→ Complete the following
a – In the 52 Whitmore Road text, how long did it take to erect the cross-laminated timber structure, and how many people did it?
b – Reproduce word for word the part of the 52 Whitmore Road text that begins at the words "52 Whitmore Road" and stops after the words "studio and offices.".

**** Excerpted text ****

52 Whitmore Road
Waugh Thistleton Architects
- Original design
- Waugh Thistleton Architects, 2012
This mixed use, seven storey building is located adjacent to the Whitmore Bridge over Regent’s Canal. It provides the four client cooperative with two floors of office space, a double height photographic studio and three triplex apartments opening onto generous roof terraces which overlook the canal.
Timber reveals give depth to the elevations, and the large windows provide north light and canal views to the studio and offices.
The building is clad in British Sweet Chestnut which has a similar golden colour to oak, and weathers to a silver colour over time. It is hard-wearing, strong and durable, and relatively light when compared to other hardwoods, making it ideal for cladding. Traditionally used to clad barns because of its robustness and versatility, chestnut is a very stable timber, resulting in less movement, distortion or splitting.
The cross laminated timber structure sits on a lower ground floor built in concrete. The cross-laminated timber structure was erected on this tight site in only five weeks by a four man team.
Waugh Thistleton Architects are dedicated to reducing the impact of their buildings on the environment and have a timber first policy in the office. Any project which is reviewed at feasibility stage, will be assessed in terms of the most suitable structural system. In most cases there are significant practical and financial benefits of using timber structures to our clients, as well as the sustainable advantages.

**** Data for review ****

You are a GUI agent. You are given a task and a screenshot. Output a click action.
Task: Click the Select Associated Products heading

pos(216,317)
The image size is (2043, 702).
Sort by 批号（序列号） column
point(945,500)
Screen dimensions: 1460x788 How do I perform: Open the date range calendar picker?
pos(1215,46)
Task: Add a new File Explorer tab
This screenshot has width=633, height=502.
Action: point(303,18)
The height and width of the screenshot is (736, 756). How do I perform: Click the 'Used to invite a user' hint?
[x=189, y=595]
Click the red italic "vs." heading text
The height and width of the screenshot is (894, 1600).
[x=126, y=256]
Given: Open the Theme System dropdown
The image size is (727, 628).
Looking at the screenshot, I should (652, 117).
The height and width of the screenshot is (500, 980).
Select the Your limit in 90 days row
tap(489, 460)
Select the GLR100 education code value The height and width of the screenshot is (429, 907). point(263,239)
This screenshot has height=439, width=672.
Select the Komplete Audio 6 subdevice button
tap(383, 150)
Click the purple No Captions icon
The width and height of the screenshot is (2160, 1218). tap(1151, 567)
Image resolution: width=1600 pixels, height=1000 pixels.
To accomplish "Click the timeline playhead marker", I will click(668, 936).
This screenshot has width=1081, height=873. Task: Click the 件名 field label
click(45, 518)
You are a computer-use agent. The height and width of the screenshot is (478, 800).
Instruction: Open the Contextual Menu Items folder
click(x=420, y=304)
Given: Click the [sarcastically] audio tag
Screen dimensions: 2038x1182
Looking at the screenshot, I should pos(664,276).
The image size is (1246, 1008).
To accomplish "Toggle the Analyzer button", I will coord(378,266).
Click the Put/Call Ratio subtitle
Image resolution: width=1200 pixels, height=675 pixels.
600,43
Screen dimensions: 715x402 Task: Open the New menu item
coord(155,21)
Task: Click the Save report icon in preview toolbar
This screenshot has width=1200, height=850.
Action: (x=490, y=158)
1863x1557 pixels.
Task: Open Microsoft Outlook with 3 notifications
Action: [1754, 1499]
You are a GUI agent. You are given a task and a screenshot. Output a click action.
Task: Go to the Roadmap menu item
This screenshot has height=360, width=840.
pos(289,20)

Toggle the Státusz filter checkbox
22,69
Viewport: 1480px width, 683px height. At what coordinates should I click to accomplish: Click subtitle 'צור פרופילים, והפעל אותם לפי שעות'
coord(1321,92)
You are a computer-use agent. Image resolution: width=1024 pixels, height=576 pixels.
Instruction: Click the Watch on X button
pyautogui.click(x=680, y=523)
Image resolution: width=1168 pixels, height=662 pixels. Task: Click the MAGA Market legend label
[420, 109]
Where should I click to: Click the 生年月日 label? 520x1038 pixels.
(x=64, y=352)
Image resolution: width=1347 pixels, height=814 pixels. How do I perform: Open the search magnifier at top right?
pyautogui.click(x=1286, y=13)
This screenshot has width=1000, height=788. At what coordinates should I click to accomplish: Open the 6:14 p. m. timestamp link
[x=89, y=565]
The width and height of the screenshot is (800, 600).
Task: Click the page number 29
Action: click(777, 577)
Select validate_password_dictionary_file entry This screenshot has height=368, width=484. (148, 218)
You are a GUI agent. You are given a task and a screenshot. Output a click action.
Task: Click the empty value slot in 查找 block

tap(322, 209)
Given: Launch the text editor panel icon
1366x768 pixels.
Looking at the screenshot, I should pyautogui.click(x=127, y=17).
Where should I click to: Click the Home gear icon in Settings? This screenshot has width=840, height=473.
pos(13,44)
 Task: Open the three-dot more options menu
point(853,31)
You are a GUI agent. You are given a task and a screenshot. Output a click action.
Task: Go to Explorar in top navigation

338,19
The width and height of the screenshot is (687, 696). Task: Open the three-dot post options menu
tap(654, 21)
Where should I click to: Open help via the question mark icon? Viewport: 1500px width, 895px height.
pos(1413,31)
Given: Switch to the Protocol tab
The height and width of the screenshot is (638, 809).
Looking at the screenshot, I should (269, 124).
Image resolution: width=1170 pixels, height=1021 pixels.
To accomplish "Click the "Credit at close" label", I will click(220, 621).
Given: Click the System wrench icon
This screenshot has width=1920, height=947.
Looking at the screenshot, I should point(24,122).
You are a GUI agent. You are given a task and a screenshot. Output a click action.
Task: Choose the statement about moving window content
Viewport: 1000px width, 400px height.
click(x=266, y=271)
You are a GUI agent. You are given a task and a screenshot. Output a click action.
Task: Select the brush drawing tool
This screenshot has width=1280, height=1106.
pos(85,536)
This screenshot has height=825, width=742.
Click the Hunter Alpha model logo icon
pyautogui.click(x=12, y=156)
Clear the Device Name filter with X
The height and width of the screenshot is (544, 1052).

****

→ Solutions in order
a – Five weeks, by a four man team.

b –
52 Whitmore Road
Waugh Thistleton Architects
- Original design
- Waugh Thistleton Architects, 2012
This mixed use, seven storey building is located adjacent to the Whitmore Bridge over Regent’s Canal. It provides the four client cooperative with two floors of office space, a double height photographic studio and three triplex apartments opening onto generous roof terraces which overlook the canal.
Timber reveals give depth to the elevations, and the large windows provide north light and canal views to the studio and offices.